Hai lavorato sui confronti con altri artisti?
"In realtà no, perché non mi sentivo pronta a fare un lavoro del genere. E' stato anche un motivo di discussione con il mio relatore che avrebbe preferito indagassi in quella direzione. Ma da cocciuta quale sono, ho preferito seguire quello che mi sentivo di fare. Cioè far emergere la dimensione dell'artista dal suo lavoro specifico e da quello che ha lasciato nei testi. In particolare ruotando intorno ad una frase «io non voglio dettare, voglio solo esprimermi»; secondo me è la sintesi del fatto che pur essendo un artista colto, consapevole del suo tempo, cercasse in fondo una sua verità".

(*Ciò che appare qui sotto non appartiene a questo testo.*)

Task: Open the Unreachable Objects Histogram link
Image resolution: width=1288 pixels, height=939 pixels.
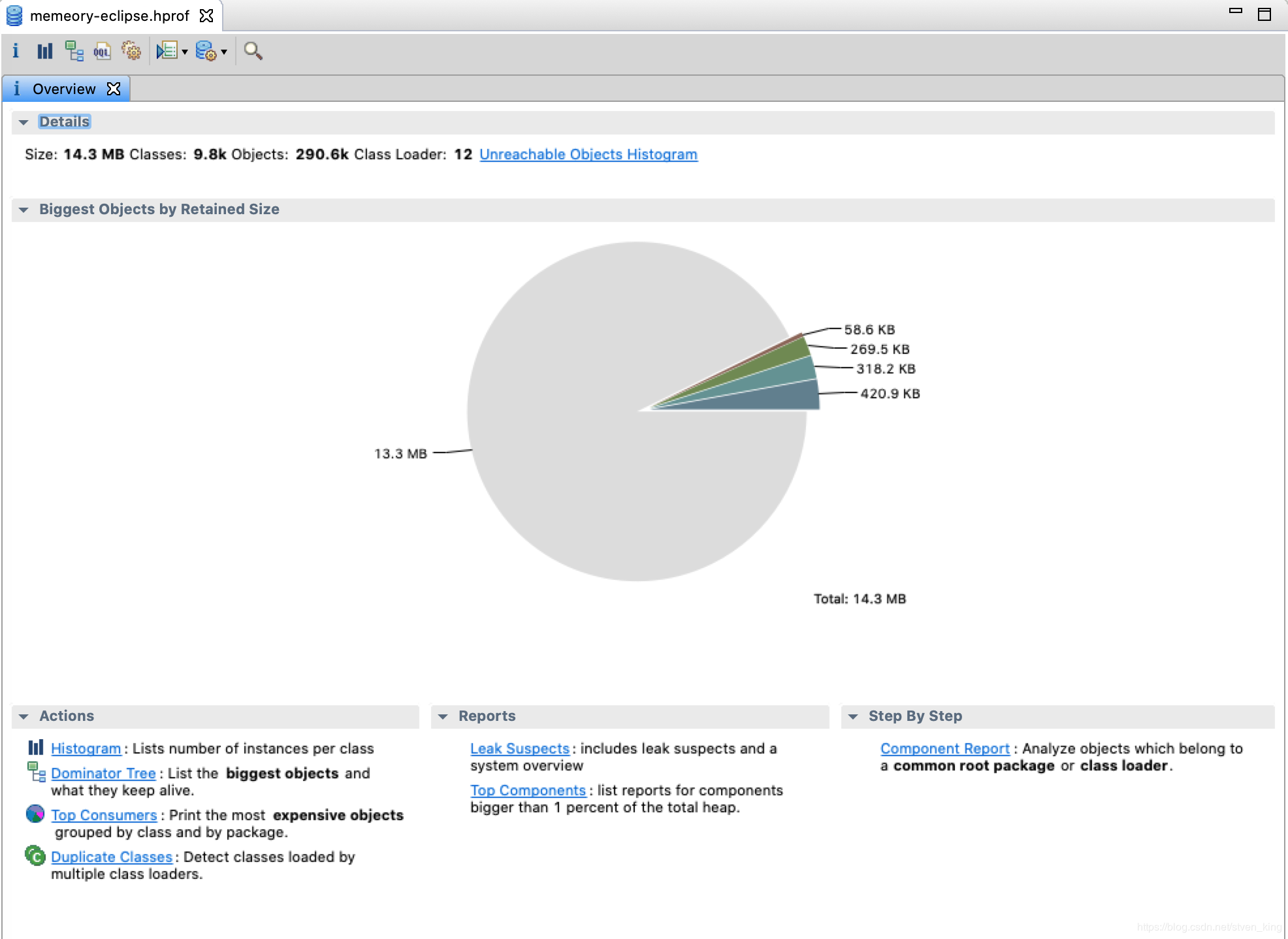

Torniamo a quel transito momentaneo dall'astratto al figurativo.
"Tavernari non è mai stato convinto di certe forme estetizzanti, in fondo sterili. «Anche il soggetto più visto – diceva – più utilizzato, può tornare ad esprimere qualcosa di nuovo». Questo credeva. Fosse rimasto nel territorio dell'astratto forse la sua fama si sarebbe accresciuta, più di quanto non si sia affermato, ma probabilmente non sarebbe stato fedele a se stesso. E questa autenticità mi è piaciuta".
Quanto ha contato in te il fatto di aver lavorato nella galleria di tuo padre alla mostra dello scorso anno dedicata a Tavernari?
"Molto. Quell'esperienza mi ha entusiasmato, mi ha permesso di conoscere materiali che mi sono stati utili; la stessa intervista con Piero Chiara che è stata diffusa durante la mostra, ad esempio, così come del resto le esperienze di Romano Oldrini e di Luigi Piatti. Utilissima poi la possibilità di accedere all'archivio Tavernari gestito dalla famiglia".
E di Vittorio Sgarbi che ha scritto e parlato di Tavernari in quell'occasione?
"Lo avevo citato in una nota al testo. Ma il suo intervento era effettivamente un po' vago, sia in catalogo che nella sua 'lezione' in Provincia. Anche Tedeschi ha convenuto che in un lavoro di studio quel rimando non fosse strettamente necessario".
I tuoi professori sapevano chi eri e delle tue precedenti esperienze?
"L'hanno scoperto all'ultimo, non ho voluto dire nulla".